Argentine poet, philosopher and classical scholar

Fernando Demaría (born in Buenos Aires, July 19, 1928) is an Argentine poet, philosopher and classical scholar.

Demaría studied at Buenos Aires’ Colegio Champagnat, run by the priests of the Marian Order, whose dedication and rectitude represent a cornerstone in the poet’s life.
He then graduated in Philosophy at the University of Buenos Aires under the guidance of such humanists as Guillermo Thiele y Carlos Astrada, who made a decisive contribution towards defining his intellectual vocation.

Demaría's urban and academic formation, however, finds an indispensable complement in his deep-rooted contact with the land and the rural environment, which has afforded him, in his own words, "the slow and profound teachings of nature", a salient aspect of his poetry and philosophy. He believes that a writer of our time should write few and brief works in order to grant the reader the time to familiarize with the many other authors of value.

Demaría was among the personal friends of Argentine writer and poet Leopoldo Marechal, who dedicated him the Alegropeya of his Heptamerón series.

Under the guidance of Guillermo Thiele, Demaría published a translation of Heraclitus' Fragments in 1957 for the Universidad Nacional del Litoral. This work was republished in 1972 with the illustrations of Uruguayan artist Lincoln Presno, whose 40 meter memorial monument to John F. Kennedy in the vast pampa region near Quemú Quemú, a town founded by the poet's grandparents, was built upon the poet's request.

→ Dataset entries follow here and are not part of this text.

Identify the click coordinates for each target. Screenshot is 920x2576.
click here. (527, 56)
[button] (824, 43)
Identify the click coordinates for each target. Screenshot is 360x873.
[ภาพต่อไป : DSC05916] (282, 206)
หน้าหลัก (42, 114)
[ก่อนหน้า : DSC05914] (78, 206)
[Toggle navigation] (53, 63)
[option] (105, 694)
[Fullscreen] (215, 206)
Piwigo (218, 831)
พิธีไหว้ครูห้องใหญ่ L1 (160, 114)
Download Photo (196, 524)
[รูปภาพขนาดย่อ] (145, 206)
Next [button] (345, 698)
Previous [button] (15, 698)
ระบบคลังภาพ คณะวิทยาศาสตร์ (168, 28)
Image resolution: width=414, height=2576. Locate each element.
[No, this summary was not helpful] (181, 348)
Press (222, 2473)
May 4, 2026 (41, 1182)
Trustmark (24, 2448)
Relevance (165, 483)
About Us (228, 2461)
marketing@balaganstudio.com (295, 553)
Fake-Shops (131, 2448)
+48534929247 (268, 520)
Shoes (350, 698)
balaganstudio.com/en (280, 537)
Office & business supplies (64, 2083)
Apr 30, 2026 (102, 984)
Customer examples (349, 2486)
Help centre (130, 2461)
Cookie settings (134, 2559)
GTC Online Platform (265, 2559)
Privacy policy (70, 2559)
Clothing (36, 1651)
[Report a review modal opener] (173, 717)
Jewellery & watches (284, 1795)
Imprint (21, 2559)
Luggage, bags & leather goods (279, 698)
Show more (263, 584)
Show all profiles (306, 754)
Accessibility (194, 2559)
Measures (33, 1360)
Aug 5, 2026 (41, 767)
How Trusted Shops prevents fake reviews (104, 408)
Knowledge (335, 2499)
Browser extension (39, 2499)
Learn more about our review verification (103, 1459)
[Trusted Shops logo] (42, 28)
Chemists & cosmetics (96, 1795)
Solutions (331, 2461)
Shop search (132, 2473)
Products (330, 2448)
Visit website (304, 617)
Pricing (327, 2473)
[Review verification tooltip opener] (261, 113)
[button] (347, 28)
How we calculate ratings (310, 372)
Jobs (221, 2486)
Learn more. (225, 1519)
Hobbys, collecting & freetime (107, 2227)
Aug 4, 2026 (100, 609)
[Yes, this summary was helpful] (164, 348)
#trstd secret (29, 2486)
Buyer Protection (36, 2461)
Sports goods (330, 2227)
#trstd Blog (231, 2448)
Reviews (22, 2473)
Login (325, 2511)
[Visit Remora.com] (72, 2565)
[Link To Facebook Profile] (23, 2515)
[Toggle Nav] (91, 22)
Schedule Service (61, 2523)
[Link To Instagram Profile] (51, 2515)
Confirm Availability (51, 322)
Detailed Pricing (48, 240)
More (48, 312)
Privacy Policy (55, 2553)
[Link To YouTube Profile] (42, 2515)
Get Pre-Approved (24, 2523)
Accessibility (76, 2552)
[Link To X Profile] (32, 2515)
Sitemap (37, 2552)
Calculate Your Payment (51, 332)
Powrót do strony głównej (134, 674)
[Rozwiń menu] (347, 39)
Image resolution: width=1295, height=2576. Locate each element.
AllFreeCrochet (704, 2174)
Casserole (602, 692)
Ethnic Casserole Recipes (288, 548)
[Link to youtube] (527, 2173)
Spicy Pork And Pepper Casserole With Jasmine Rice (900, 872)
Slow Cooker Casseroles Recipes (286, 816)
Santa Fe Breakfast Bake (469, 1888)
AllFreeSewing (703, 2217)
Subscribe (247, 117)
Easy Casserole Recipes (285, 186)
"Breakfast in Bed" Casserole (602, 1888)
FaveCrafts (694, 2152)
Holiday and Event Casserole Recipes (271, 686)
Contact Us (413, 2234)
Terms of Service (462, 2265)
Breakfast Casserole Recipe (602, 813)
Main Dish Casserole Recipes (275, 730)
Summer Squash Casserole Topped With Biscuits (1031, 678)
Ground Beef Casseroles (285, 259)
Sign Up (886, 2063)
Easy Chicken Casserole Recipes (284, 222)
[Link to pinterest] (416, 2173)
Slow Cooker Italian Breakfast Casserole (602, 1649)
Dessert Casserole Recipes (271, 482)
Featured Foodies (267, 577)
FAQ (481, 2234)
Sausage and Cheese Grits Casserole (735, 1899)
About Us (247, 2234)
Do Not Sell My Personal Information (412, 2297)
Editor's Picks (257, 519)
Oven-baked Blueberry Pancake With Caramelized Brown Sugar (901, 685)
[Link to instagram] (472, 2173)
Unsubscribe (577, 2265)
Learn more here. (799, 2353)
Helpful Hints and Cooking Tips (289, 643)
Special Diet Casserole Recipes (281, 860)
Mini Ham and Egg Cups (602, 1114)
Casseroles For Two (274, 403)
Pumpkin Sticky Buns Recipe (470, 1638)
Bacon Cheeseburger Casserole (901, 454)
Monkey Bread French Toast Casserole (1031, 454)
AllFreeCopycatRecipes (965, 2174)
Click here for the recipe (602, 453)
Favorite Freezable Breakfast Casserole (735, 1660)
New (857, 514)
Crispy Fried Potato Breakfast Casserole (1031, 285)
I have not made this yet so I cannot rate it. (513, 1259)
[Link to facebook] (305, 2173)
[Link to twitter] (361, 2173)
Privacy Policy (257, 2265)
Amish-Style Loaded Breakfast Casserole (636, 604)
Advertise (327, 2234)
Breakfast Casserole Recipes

Demaría's study of philosophy led him to the conviction that man's deepest conscience responds to sentiment and feeling rather than to ideas and rationality. His reflections on this aspect of human experience and his own personal quest for clarification resulted in his Treatise on Sentiment or Tratado del Sentimiento, published in 1970 by the Ediciones del Hombre Nuevo, founded among others by his friend Rafael Squirru.

Among Demaría’s other works: Máximas para la Vida or Maxims for Life, a work in constant re-elaboration.

Regarding his poetry, it has been condensed under the common title of Pampa Roja, elaborated in three stages of his life. The first edition was the result of the visits to La Pampa together with his friend, the painter Perez Celis.
Editorial Dunken published the third and final part in 2007 under the name Tierra de Elegía, or Land of Elegy, a collection of love sonnets. The first two editions of Pampa Roja’s first part were illustrated by Argentine artist and personal friend Pérez Celis.
At the end of his life, in absence of readers, he compiled his last poems under the title "Pampa de Estrellas" dedicated to "The Invisibles".